Perlahan, Amara menyadari bahwa dirinya berada di persimpangan jalan yang sulit, di mana setiap pilihan yang ia buat akan memiliki konsekuensi yang berat. Di satu sisi, ada masa lalunya yang kelam. namun di sisi lain, ada Dante, Nico, dan Alessia yang kini mulai ia anggap sebagai bagian dari dirinya.

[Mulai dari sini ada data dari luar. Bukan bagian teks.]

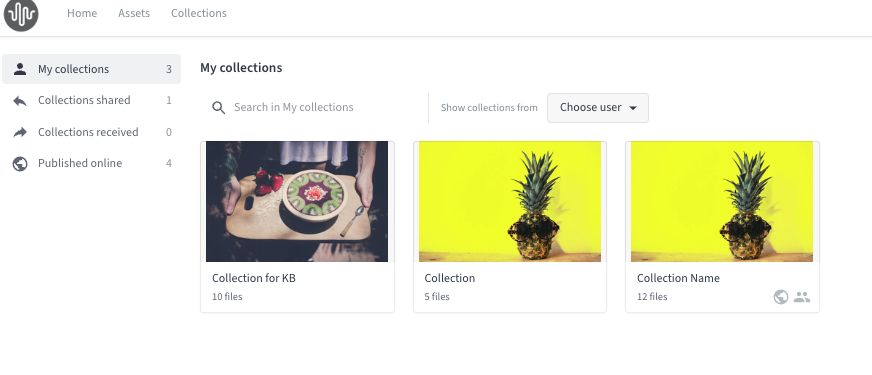Select Published online in sidebar
Screen dimensions: 872x375
tap(91, 164)
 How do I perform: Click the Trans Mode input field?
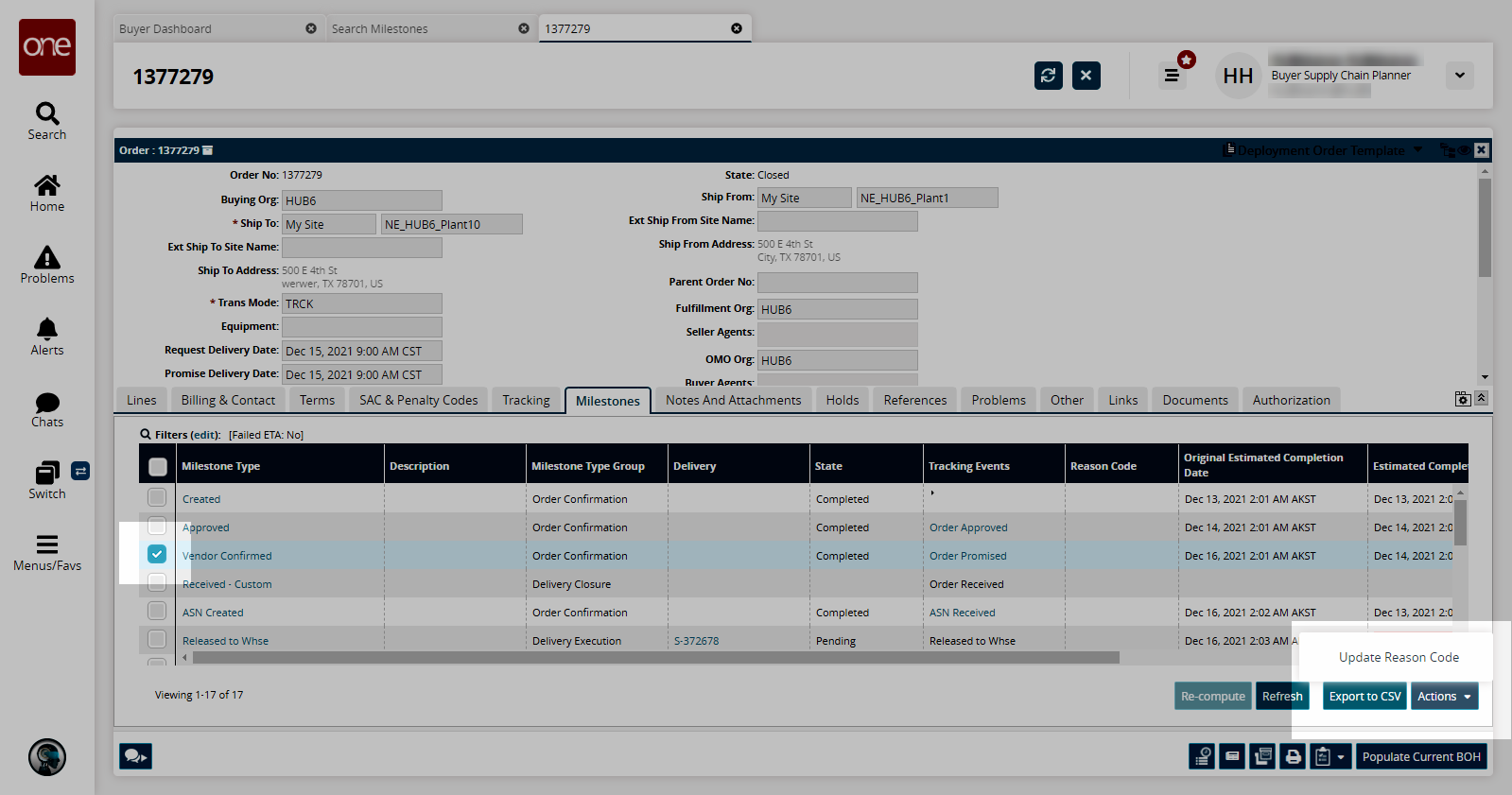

Dengan napas berat, Amara menunduk. Ia tahu, apa pun keputusan yang ia ambil, semuanya akan mengubah hidupnya selamanya.
----
Hari berikutnya, Dante dan Amara dipanggil secara bersamaan oleh Nyonya Laurent ke ruangannya. Amara berjalan dengan sedikit gemetar, tangannya dingin, tatapannya juga tak menentu. Namun inilah hari penentuan, apakah Amara menerima titah pernikan itu, dengan sejumlah uang yang disepakati antara dirinya dan Nyonya Laurent, ataukah ia menolak mentah-mentah keputusan tersebut?